Flexibility and standardisation usually appear at opposite poles, but in this case, they are side by side. To react quickly to disruption in demand, volume and mix, retailers must:

  • Plan and standardise to meet different scenarios. Retailers should design the operating model for the different demand scenarios. Each scenario is optimised through different operating models, be it the layout, the picking method, order aggregation or even team organisation. Once operations have been standardised for the different demand scenarios, it is essential to train teams effectively in the different models and tasks. So, each week or even day, the teams and spaces mould themselves to the existing demand.
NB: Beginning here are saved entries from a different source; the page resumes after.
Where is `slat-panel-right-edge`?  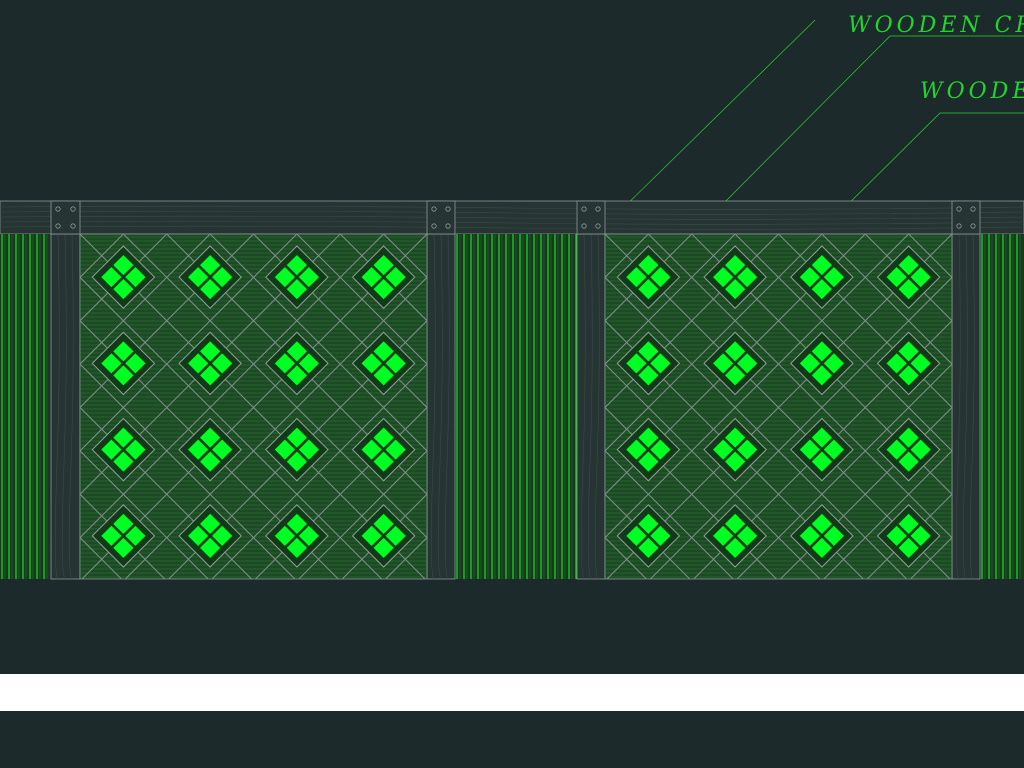 slat-panel-right-edge is located at coordinates (1002, 406).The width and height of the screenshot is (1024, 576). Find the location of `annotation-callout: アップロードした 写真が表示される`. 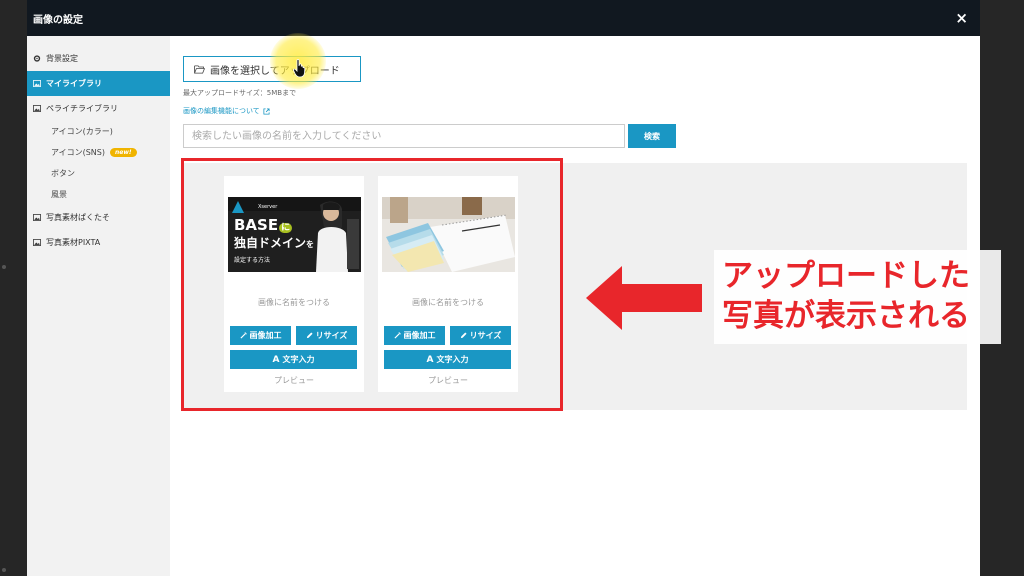

annotation-callout: アップロードした 写真が表示される is located at coordinates (858, 297).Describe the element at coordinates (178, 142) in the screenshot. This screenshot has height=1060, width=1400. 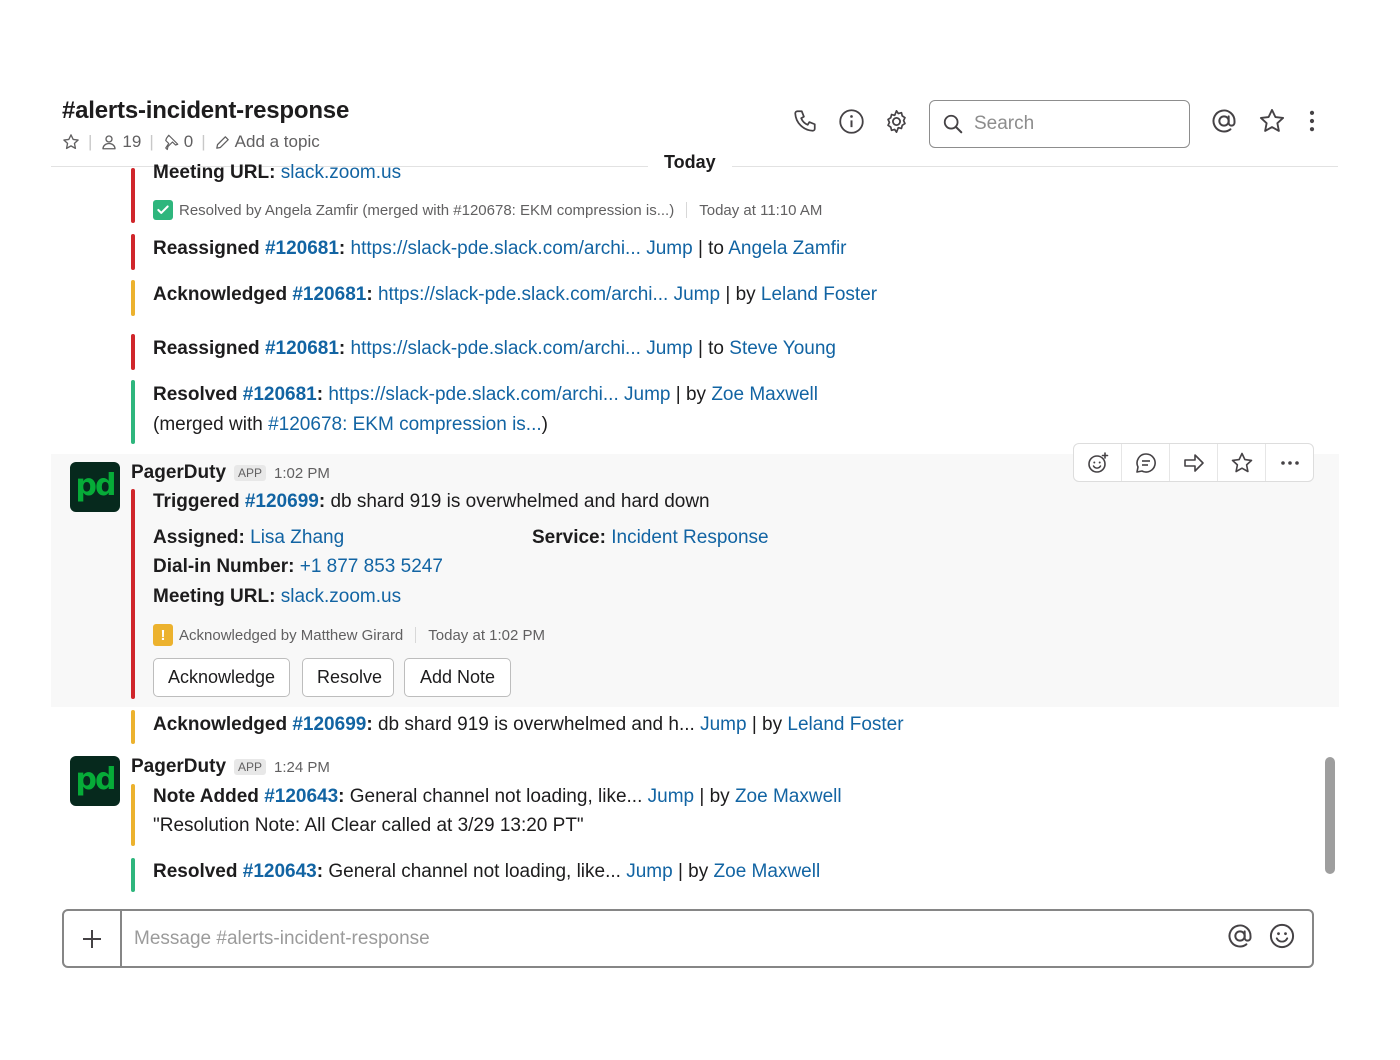
I see `pinned-count-button: 0` at that location.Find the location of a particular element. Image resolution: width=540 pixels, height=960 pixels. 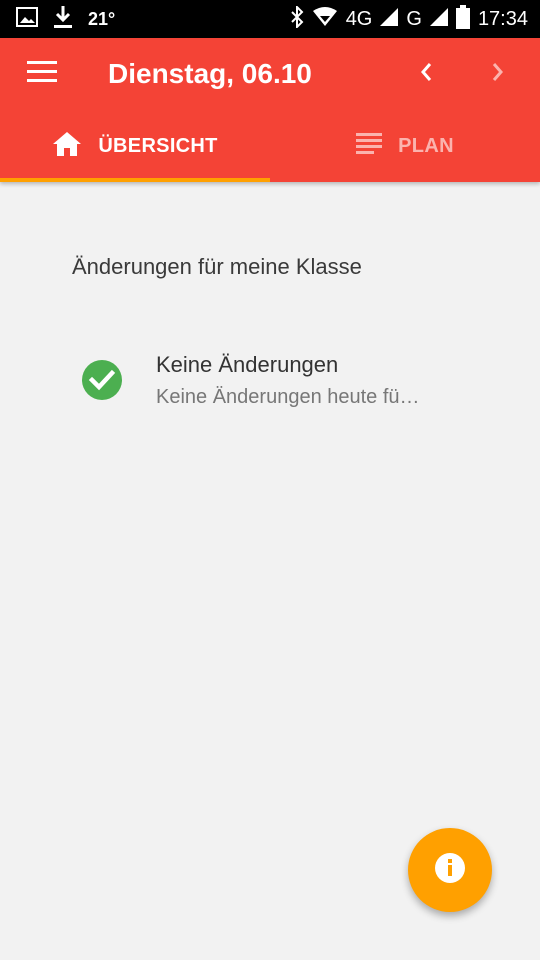

date-title: Dienstag, 06.10 is located at coordinates (210, 74). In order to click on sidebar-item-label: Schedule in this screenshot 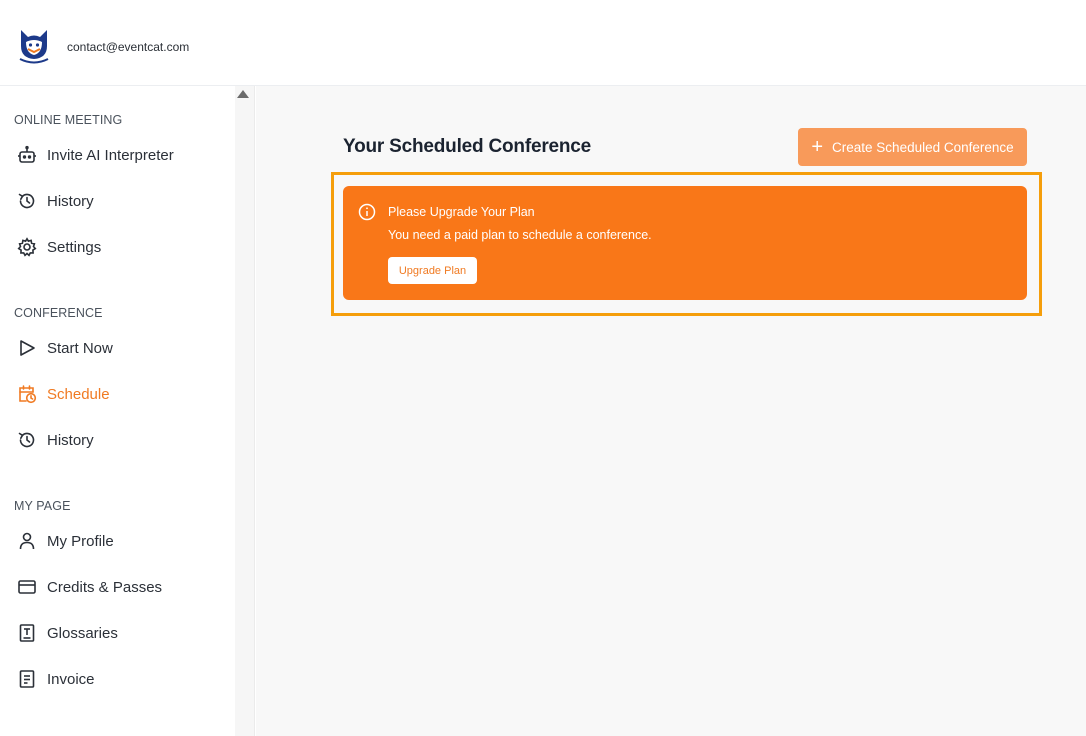, I will do `click(78, 394)`.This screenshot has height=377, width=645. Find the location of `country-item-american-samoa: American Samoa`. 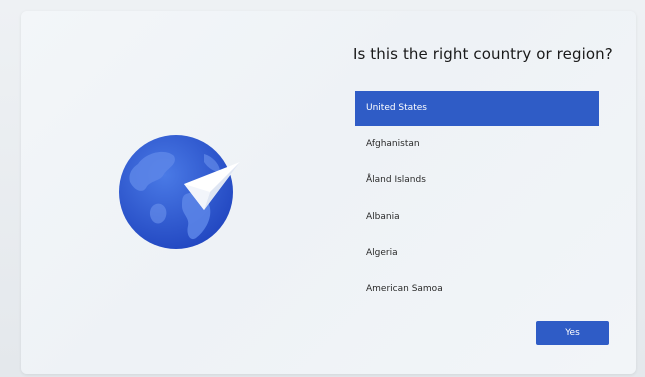

country-item-american-samoa: American Samoa is located at coordinates (477, 290). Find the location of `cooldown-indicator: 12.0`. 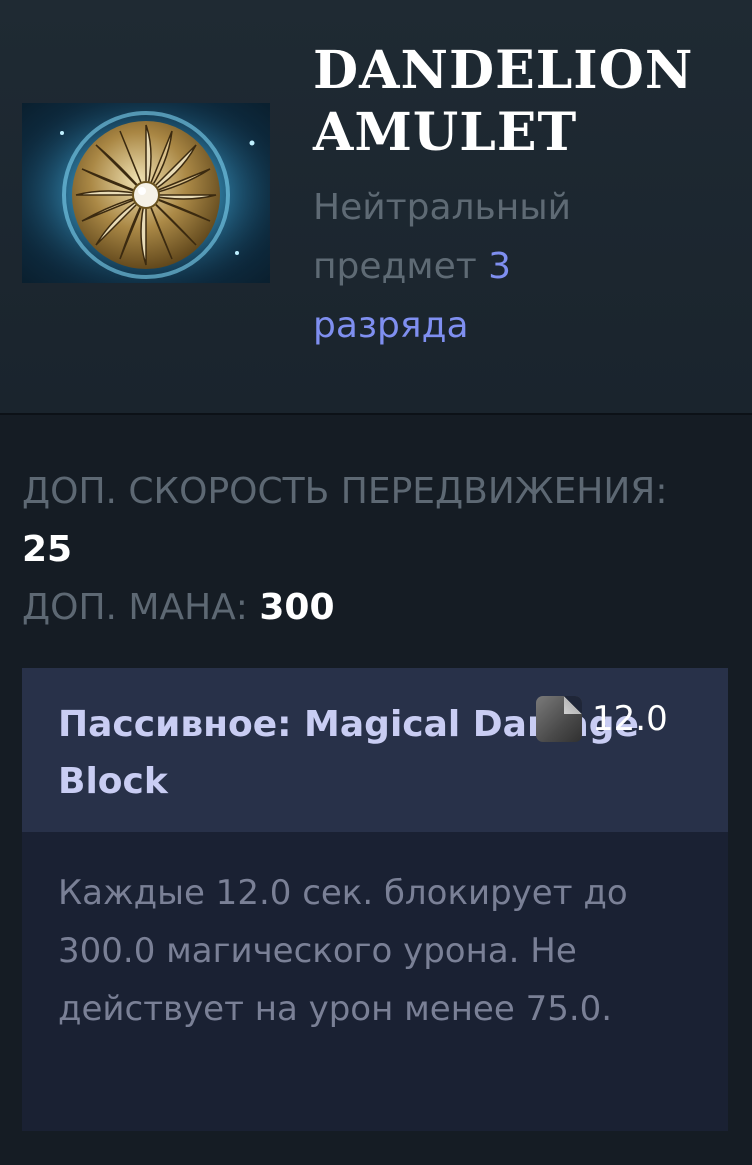

cooldown-indicator: 12.0 is located at coordinates (602, 719).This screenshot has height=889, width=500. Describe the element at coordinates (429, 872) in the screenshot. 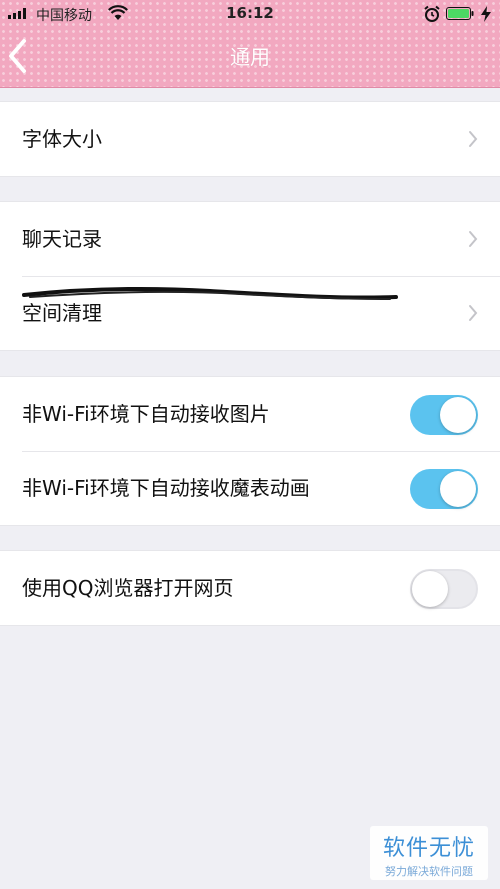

  • Plan short-term capacity with actual customer data. By having the flexibility for the different scenarios, it is possible to plan for the short term. Short-term planning benefits from the incorporation of real demand data that improves the quality of forecasts and enriches the algorithms. The use of reliable data also allows leaders to accelerate decision-making by making it more fact-based.
  • Leverage the polyvalence of the teams for the reallocation of resources. Only by ensuring the versatility of the teams between areas will it be possible to transform organisations according to the real needs of the business. This is possible through effective, practical training programmes sustained by optimised operations.
  • Cooperate with suppliers. Collaboration is key to flexibility. Sharing information with suppliers will make it easier to adjust delivery plans, levelling stocks and, at the same time, maintaining the level of service. Sharing information with suppliers will make it easier to adjust delivery plans, levelling stocks while maintaining the service level.

The demand pattern we find at the moment is not the new normal. The new normal is disruption and the rapid evolution of trends, driven by technological acceleration and consumers' access to a globalised market. Elastic operations are not only a competitive advantage to overcome disruption, but a key to leading in a market that is constantly changing.